このデフレ時代、何でも安価なことが優先される傾向にあります。

安いものを探し購入するのは生活の知恵。しかし、大きな落とし穴があることも知っておかなければなりません。

近年、格安バスツアーの事故が多発しました。また、自動車専用道路における長距離トラックの事故のニュースもよく耳にします。これらの不幸な事故には様々な原因があると思いますが、低い売値でも利益を確保するために無理な運行を行ったことが最たる原因のようです。

焼き肉店で食中毒が発生し死亡事故になったことがあります。これも前述の交通事故と同じ原因で起きています。コスト削減のために無理をしすぎたのです。

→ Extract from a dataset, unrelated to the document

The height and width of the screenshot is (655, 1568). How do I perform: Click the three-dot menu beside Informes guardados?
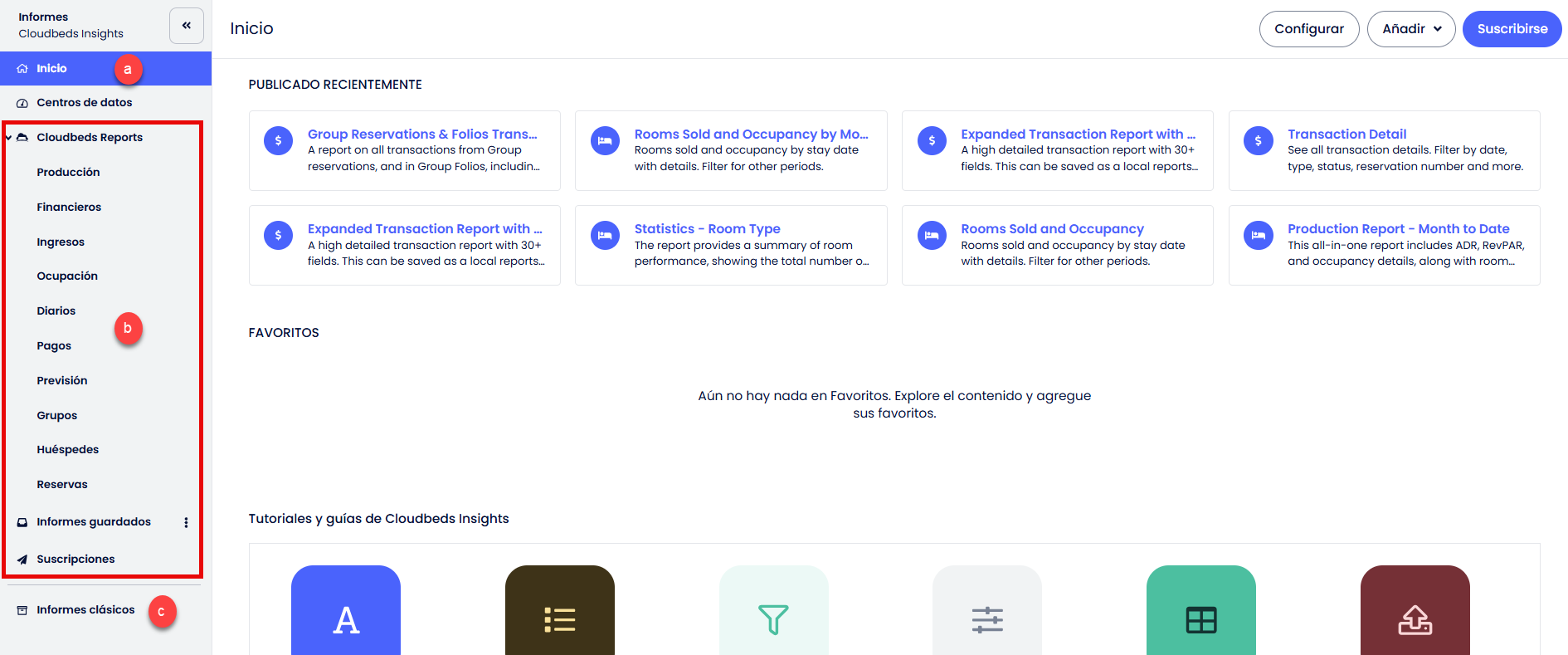pyautogui.click(x=186, y=522)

これらの例はすべて「安全」に関わることですが、よく言われるように、「安全は金で買う」必要があることを多くの消費者は忘れています。安全を確保するためには、それに見合う「対価」を支払う必要があるのです。

「安全」だけではありません。すべからくモノには「価値」があり、「価値」を手に入れたければその「対価」を支払わなければなりません。モノを購入するときには、それから得られるメリット(効用)と、デメリット(犠牲)が伴います。たとえばバスツアーの例ですと、値段が高いバスツアーほど安全というメリットが高くなりますが、財布が痛い、というデメリットが伴います。

購買においては、このメリットとデメリットの「均衡点」を見つけなければなりません。その為に必要なのは自分の「価値観」です。

絶対に死傷事故に巻き込まれたくないという方は格安バスツアーは避けるべきですから、自分がどこまで支払えるかというデメリットサイドとにらめっこしながら「均衡点」を見つけなければなりません。

この例は価値観と言うよりも購買基準といった方がよいかもしれませんが、自分の価値観をしっかり持って、それを実際の生活の中で活かす癖をつけることは、自分らしく快適に生きる上でとても大事なことです。

価値あるモノは高いのです。その価値を考えず高いと文句を言い、やみくもに安いモノをよしとする生き方は、そのうち快適さを失います。また、もっと言えば、「不徳」に該当します。それは、その製品なりサービスの作り手、売り手を馬鹿にした行動だからです。

日々の細かな言動のなかで是非意識したいものです。